# [To do]
1. Reproduce the part of the tech neck text that opens with the words containing "Overindulging in just" and closes with "of the ailment.".
2. Please carry on the tech neck text, starting after its last sentence.

(Beginning of Study text)

Overindulging in just about anything can be bad for you, but electronic gadgetry is something that holds a special place on the list of things that you can get too much of. It's long been known that working and playing too much with any kind of electronics can have some negative side effects, including a nasty crick in the neck or a downward shift in posture. Aside from the discomfort, this can cause a number of long-term issues and have serious consequences for a person's looks. Some experts in India have taken to calling this "tech neck" and have outlined a few of the more visible symptoms and long-term effects of the ailment.
The constant bending downward that's inherent to the use of just about any piece of tech, from a laptop to a smartphone, as well as a habit of hunching forward while sitting when working with a computer or using a game console can all contribute to "tech neck". That familiar stiffness comes with more than its fair share of side effects, however; experts have noted that things like sagging skin under the neck, heavy frown lines, creasing near the collarbones and bags under the eyes can all spring from overuse of technology. Along with these outer changes, curvature of the spine and changes to the nearby bone and muscle structure can occur, forever altering one's posture. While many of these ailments typically come naturally with old age, patients are being spotted younger and younger showing these signs as the march of tech moves on.

(End of Study text)
(Beginning of Extracted data)

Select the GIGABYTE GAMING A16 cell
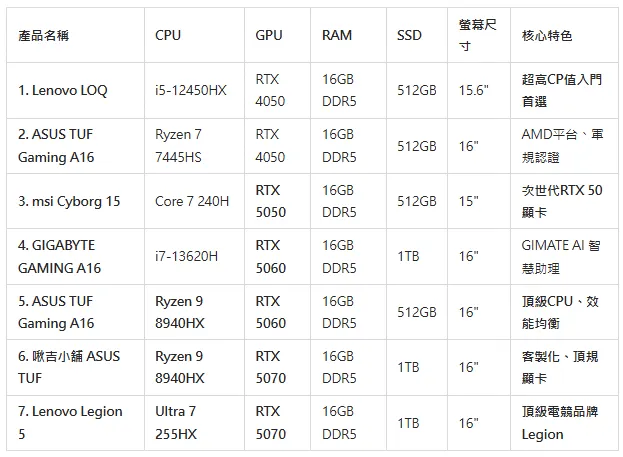 click(x=60, y=256)
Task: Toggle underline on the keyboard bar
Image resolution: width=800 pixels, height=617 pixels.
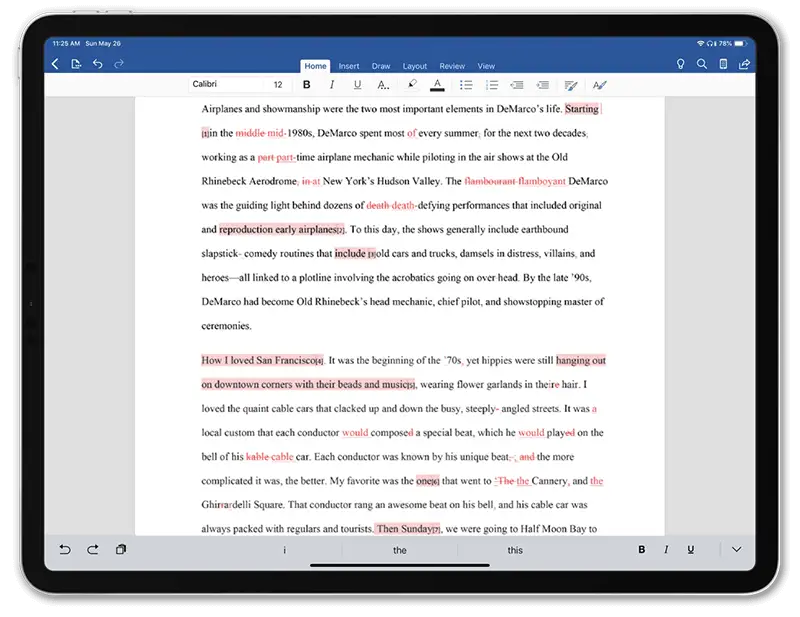Action: (690, 550)
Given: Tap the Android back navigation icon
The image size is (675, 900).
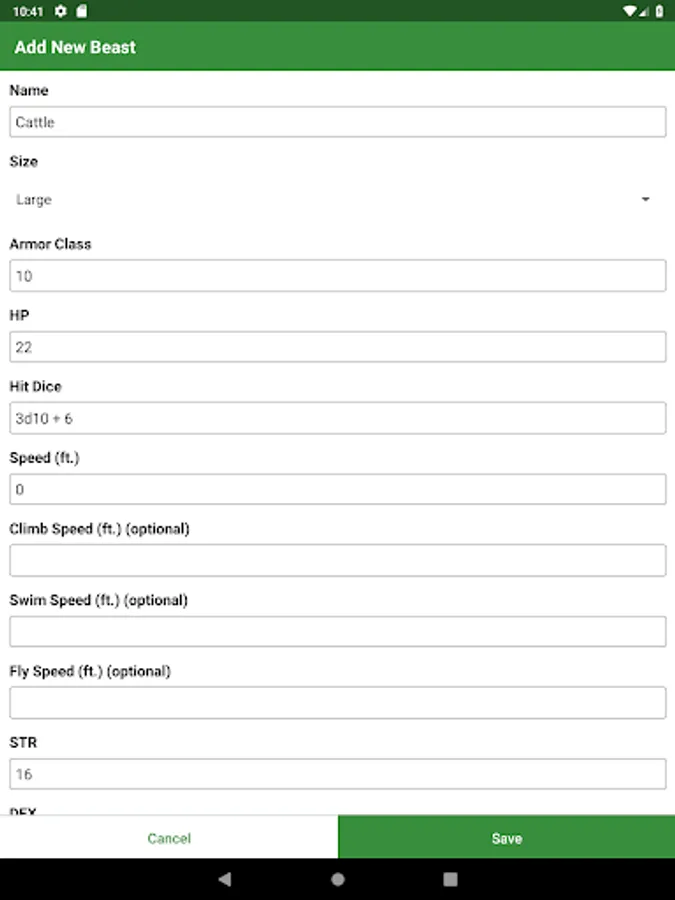Looking at the screenshot, I should (x=224, y=879).
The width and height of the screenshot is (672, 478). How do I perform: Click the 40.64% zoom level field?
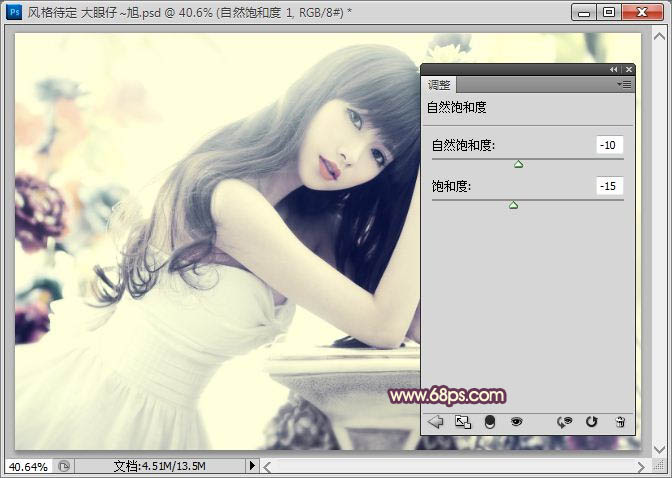pyautogui.click(x=27, y=466)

(End of Extracted data)

# [Solved problems]
1.
Overindulging in just about anything can be bad for you, but electronic gadgetry is something that holds a special place on the list of things that you can get too much of. It's long been known that working and playing too much with any kind of electronics can have some negative side effects, including a nasty crick in the neck or a downward shift in posture. Aside from the discomfort, this can cause a number of long-term issues and have serious consequences for a person's looks. Some experts in India have taken to calling this "tech neck" and have outlined a few of the more visible symptoms and long-term effects of the ailment.

2.
Some studies peg the top age groups in the mobile world as being between 19 and 30, making them prime candidates for these sorts of issues to manifest and even cause indirect health issues. According to Mohan Thomas of the cosmetic surgery institute, the shortening of the neck muscles that comes as part and parcel of "tech neck" can cause a creased, drooping appearance known as "smartphone face". He advised that tech-loving folk are often unaware of the harm being done, and should begin taking steps to both limit their usage of devices like computers and smartphones.